§ **Exercise description**
From the data below, retype exactly the lines starting with the one that contains "Given: Go to the first page arrow" and ending with the one that contains "Check the Иван", both included.

§ **Records for this exercise**
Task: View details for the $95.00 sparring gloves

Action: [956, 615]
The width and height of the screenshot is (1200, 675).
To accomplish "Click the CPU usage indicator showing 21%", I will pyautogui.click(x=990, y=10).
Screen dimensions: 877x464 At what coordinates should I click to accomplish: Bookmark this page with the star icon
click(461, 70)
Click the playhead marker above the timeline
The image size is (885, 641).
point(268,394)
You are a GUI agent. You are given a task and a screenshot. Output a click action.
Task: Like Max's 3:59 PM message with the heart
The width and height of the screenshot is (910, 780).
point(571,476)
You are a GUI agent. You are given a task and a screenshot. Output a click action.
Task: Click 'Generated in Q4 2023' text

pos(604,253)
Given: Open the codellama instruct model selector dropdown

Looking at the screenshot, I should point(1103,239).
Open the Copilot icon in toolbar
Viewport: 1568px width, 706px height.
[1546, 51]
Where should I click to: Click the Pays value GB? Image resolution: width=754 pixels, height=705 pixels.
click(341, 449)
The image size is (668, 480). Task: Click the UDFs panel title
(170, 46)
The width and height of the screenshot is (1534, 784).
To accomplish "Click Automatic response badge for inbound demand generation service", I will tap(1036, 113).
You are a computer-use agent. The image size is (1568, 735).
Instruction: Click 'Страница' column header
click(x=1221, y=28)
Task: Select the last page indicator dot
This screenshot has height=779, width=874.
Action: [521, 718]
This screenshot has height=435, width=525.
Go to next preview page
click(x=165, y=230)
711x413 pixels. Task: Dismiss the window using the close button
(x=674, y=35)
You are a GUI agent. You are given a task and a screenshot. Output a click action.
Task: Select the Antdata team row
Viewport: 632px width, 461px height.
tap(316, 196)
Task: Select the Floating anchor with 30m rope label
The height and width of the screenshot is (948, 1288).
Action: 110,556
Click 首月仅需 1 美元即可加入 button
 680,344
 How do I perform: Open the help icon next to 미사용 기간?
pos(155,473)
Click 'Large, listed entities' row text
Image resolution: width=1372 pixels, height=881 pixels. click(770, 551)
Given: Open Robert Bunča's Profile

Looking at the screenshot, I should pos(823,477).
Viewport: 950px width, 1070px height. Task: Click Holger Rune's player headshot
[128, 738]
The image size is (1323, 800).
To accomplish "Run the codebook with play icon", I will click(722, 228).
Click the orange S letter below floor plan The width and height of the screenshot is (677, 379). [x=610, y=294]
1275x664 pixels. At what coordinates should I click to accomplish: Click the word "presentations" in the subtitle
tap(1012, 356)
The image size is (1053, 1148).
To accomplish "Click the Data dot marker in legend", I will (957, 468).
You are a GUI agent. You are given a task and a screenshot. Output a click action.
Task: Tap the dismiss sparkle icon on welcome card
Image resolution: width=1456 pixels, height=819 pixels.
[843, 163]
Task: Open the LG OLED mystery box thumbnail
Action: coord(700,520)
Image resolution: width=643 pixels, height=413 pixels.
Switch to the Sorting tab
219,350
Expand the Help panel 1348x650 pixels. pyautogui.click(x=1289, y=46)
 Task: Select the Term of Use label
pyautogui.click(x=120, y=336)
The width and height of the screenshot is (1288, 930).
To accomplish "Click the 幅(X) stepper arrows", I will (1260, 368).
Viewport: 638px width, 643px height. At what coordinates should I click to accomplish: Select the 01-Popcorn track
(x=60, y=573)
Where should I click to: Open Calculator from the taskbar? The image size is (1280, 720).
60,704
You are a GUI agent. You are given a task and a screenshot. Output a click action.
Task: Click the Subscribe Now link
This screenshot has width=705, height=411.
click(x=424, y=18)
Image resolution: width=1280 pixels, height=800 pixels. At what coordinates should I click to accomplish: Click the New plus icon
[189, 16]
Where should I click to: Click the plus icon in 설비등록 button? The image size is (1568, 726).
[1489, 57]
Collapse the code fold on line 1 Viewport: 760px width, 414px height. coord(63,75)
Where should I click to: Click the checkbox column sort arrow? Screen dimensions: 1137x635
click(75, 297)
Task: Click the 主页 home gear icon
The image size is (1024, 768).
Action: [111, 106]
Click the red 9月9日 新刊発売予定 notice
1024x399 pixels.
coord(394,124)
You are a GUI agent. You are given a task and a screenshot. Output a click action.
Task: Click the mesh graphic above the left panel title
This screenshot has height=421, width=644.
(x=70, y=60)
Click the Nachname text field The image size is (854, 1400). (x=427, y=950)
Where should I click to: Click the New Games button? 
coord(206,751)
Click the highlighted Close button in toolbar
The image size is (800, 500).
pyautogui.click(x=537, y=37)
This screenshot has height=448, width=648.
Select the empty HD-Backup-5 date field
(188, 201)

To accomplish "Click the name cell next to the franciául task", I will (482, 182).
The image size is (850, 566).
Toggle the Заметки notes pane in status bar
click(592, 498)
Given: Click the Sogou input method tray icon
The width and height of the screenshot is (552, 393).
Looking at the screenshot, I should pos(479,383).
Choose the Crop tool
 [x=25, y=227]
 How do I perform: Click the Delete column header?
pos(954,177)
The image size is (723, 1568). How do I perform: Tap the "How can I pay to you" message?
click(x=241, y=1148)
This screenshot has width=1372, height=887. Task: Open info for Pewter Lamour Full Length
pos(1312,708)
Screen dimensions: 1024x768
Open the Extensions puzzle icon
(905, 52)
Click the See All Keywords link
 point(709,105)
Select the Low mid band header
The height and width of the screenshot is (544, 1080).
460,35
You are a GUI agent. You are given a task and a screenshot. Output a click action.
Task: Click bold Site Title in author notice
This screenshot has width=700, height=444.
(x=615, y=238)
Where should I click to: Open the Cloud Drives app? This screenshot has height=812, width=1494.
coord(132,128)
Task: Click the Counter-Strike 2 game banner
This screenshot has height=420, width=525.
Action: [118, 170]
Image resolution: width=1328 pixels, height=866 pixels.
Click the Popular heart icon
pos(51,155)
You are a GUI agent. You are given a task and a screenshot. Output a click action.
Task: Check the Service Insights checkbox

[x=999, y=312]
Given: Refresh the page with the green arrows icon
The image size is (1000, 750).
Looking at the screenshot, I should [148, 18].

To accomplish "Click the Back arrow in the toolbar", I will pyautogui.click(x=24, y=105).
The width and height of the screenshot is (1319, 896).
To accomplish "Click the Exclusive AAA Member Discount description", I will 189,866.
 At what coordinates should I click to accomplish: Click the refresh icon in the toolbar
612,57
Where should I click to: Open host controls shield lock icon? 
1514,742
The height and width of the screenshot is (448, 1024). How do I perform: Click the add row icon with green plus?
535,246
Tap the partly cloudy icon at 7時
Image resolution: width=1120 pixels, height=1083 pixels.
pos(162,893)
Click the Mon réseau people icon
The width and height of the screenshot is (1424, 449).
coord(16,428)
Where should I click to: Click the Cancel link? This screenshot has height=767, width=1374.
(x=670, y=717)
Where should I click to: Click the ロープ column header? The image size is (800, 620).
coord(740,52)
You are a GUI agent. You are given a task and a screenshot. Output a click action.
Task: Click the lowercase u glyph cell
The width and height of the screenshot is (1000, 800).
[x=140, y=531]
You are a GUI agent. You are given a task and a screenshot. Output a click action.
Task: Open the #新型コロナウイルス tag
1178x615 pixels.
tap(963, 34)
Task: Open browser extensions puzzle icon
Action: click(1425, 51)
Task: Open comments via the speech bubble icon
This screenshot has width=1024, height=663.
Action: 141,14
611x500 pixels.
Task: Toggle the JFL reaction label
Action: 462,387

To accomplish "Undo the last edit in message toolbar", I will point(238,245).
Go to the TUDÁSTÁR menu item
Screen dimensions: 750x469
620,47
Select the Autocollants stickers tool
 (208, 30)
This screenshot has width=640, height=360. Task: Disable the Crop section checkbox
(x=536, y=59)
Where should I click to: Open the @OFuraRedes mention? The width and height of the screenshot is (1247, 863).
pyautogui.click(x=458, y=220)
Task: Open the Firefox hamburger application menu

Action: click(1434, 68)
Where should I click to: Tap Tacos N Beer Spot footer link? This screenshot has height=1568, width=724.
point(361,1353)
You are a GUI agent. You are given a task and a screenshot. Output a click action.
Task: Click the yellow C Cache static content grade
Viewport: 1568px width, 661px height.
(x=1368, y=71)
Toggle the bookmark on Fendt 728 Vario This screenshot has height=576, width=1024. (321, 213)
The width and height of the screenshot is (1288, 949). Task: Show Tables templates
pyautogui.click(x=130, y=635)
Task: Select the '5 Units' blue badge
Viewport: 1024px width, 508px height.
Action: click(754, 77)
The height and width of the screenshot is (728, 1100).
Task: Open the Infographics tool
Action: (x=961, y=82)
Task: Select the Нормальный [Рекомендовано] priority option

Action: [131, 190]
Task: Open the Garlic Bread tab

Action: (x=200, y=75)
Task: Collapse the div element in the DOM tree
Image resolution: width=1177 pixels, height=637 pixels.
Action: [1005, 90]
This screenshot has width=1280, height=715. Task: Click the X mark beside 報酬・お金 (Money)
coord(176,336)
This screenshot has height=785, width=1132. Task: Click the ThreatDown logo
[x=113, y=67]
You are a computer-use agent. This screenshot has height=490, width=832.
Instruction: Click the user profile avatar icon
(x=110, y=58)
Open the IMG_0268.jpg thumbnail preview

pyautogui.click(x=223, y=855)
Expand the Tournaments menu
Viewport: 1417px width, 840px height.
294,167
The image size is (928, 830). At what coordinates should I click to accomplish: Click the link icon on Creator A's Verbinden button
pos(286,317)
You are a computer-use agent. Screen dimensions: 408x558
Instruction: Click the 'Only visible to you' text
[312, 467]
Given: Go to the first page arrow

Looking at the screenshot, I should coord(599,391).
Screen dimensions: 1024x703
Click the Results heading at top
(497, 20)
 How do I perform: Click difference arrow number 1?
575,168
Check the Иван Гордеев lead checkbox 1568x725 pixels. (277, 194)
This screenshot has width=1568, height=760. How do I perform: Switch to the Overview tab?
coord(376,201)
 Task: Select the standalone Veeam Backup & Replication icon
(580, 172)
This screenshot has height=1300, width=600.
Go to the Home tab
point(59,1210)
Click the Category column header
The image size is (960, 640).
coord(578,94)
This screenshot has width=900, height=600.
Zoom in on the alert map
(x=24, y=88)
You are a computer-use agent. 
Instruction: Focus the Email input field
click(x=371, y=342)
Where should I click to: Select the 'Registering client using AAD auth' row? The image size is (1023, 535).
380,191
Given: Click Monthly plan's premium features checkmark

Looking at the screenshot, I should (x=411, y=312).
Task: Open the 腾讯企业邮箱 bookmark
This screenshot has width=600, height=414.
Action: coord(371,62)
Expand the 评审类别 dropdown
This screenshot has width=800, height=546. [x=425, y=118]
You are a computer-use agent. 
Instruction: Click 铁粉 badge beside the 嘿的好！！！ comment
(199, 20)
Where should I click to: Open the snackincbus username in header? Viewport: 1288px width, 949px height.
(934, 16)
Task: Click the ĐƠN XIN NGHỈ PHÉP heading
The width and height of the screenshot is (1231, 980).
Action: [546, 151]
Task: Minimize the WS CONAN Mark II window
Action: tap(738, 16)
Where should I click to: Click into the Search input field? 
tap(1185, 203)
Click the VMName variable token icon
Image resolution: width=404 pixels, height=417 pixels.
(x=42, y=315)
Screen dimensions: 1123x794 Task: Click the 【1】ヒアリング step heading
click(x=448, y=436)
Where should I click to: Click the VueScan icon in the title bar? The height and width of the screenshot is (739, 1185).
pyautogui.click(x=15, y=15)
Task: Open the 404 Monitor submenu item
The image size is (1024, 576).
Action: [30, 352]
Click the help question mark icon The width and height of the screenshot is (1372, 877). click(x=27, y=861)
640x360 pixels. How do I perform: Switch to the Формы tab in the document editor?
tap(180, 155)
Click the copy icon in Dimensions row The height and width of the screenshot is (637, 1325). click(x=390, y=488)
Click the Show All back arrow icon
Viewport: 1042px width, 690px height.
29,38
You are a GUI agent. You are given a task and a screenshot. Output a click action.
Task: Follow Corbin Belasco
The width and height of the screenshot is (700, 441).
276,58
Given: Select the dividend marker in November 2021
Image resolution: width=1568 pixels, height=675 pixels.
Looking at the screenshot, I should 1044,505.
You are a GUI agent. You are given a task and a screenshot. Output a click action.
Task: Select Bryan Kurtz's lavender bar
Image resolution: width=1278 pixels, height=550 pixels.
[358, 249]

§ **Response for this exercise**
Given: Go to the first page arrow

Looking at the screenshot, I should coord(599,391).
Screen dimensions: 1024x703
Click the Results heading at top
(497, 20)
 How do I perform: Click difference arrow number 1?
575,168
Check the Иван Гордеев lead checkbox 1568x725 pixels. (277, 194)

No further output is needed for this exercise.